第13話 陽キャと幼馴染

「夏紀、この前は本当にありがとね」


 朝、登校中、駅から出て学校はもうすぐというところで静音は突然そんなことを言い出した。

 

 唐突に感謝されたので夏紀は何のことか分からずに困惑する。

 この前と言っても感謝されるような行為をした覚えはない。


「何のことだ? 俺、感謝されるようなことしたか?」

「前にさ、相談乗ってくれたじゃん。男性が苦手なったって話」

「たしかにしたな」

「もう結構平気になってきたから気遣わなくていいよ。電車乗ってる時とかさ今まで色々配慮してくれてたでしょ? でももう大丈夫だから。その......今までありがと」

「お、おう、どういたしまして」


 夏紀は静音から目を逸らしてそう言った。

 ストレートに感謝を述べられると少々照れ臭い。


「けど......さ。今まで通り一緒に登校してもいい?」

「ん、全然いいぞ。一緒に行くだけでも安全だしな」

「えっと、そ、それもあるんだけど、そうじゃなくて純粋に夏紀と一緒に登校したいなって思ってさ」


 静音は頬を赤らめながらそう言った。

 そして静音は逸らしていた視線を合わせてニッコリと笑う。


 その言葉や仕草に夏紀の胸はいつもより早く鼓動を打っていた。

 うまく言葉がまとまらない。


「ダメ......かな?」

「べ、別にいいけど」

「やった......あ、そういう意味じゃないからね? ただ単に友達と登校するの楽しいからってだけで、夏紀と話すの楽しいし......」

「静音と話すのは俺も......楽しい」


 そこからしばらくの間、沈黙が流れた。

 何故かここ最近の静音は夏紀にとってより魅力的に映っていた。

 静音の何気ない動作でも胸がおかしくなってしまう。


 (......あー、もう、何だよこれ)


 体は暑くなっていて思考がうまくまとまらない。


「......あのさ、夏紀は」


 そして沈黙の末、静音が何かを言いかけた。

 しかしその時、横から聞こえてきた声がそれを邪魔した。

 

「よ、静音、おはよう」

「あーっと、お、おはよう......北条くん」


 静音が北条と呼ぶ男子は夏紀の方にも目をやったので目があってしまう。

 夏紀は軽く会釈をしておいた。


 間もないうちに男子一人、女子一人も後ろからやってくる。

 全員の顔に夏紀は見覚えがあった。

 たしか、静音と校門で待ち合わせた時に見た静音と仲の良い人たちだ。


 そして静音を含んで何やら話をして盛り上がっている。

 クラスも違うし、これ以上いても気まずいだけなので夏紀は早足で学校に入り、教室へ向かった。


 ***

 

 昼休み、いつもは食堂で昼食を食べている夏紀だが今日はいつもと違って購買に来ていた。

 

 恵都に教室で一緒に食べようと誘われたからだ。

 弁当があればいいのだが親は仕事で作る暇がないし、自分で作る気もない。

 作ってあげると言ってたまに妹が作ってくれるが俺の嫌いなものしか入れないという嫌がらせをしてくるので夏紀から断っている。

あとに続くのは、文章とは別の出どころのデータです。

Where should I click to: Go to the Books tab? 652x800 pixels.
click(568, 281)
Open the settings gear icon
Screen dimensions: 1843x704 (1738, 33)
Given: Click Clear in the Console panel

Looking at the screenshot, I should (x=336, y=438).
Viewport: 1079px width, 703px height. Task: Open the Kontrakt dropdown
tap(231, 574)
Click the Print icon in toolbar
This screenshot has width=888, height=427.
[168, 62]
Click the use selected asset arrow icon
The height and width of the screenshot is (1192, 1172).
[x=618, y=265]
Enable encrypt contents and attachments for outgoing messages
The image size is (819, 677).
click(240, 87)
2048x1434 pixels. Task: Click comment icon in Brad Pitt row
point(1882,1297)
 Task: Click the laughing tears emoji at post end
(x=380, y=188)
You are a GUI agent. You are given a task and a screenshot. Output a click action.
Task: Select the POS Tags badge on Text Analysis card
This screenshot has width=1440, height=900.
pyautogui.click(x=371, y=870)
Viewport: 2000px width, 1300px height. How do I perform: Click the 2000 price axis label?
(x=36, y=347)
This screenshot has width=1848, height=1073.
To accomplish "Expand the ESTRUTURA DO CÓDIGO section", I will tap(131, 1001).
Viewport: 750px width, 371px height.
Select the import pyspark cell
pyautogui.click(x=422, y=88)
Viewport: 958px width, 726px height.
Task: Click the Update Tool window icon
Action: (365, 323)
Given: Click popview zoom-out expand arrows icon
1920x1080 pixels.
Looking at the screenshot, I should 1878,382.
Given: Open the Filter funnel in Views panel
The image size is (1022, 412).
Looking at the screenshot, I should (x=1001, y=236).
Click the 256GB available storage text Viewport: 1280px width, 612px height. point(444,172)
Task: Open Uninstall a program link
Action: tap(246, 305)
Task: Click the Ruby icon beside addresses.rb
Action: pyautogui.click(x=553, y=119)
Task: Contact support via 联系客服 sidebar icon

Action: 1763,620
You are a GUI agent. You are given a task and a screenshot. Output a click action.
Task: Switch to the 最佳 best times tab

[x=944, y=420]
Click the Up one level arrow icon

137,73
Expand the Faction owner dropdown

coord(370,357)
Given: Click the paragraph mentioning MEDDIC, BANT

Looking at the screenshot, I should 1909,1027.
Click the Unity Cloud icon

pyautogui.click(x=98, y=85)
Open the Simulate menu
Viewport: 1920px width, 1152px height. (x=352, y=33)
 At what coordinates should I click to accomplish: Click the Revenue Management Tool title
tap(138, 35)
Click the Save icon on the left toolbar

 並びながら何を買おうかと思い、体を少し横にずらして今日の商品を見る。

 唐揚げ、おにぎり、ハンバーガー、あとは菓子パンやアイスなども売られている。

 購買に来たのは久しぶりで、品揃えが少し増えているように感じる。


 しかし今の所持金は五百円程度で財布と相談する必要がある。

 そうして硬貨の数を数えながら財布と睨めっこしていると十円玉が一枚地面に落ちてしまった。


「これ、どうぞ」


 夏紀が拾い上げようとすると、その前に後ろにいた人物がそれを拾って夏紀に渡した。

 ありがとうございます、と夏紀は礼を言う。

 

 すると、その人物の顔が夏紀の視界に映った。

 その人物は朝に静音に声をかけていた人物だった。

 

 おそらく向こうも顔は知っているが会話したことがないので話すことはない。

 何か話そうかと少し思ったが話す必要性もないと夏紀は前を向くことにする。

 しかし、そう決断した夏紀とは違って夏紀が前を向く前に北条は夏紀に話しかけた。


「あの......静音と朝一緒にいた子だよね」

「え? ああ、そうだけど」

「名前なんて言うの?」

「沢渡 夏紀」

「夏紀、か。漢字はどうやって書くん?」

「季節の夏、に、何世紀とか紀元の紀」

「へー、俺は北条 将人ほうじょう まさと。将軍の将に人って書いて将人。よろしく」

「よろしく」


 この先、会話する機会はあまりないと思うが、社交辞令的なものだと思って挨拶をしておく。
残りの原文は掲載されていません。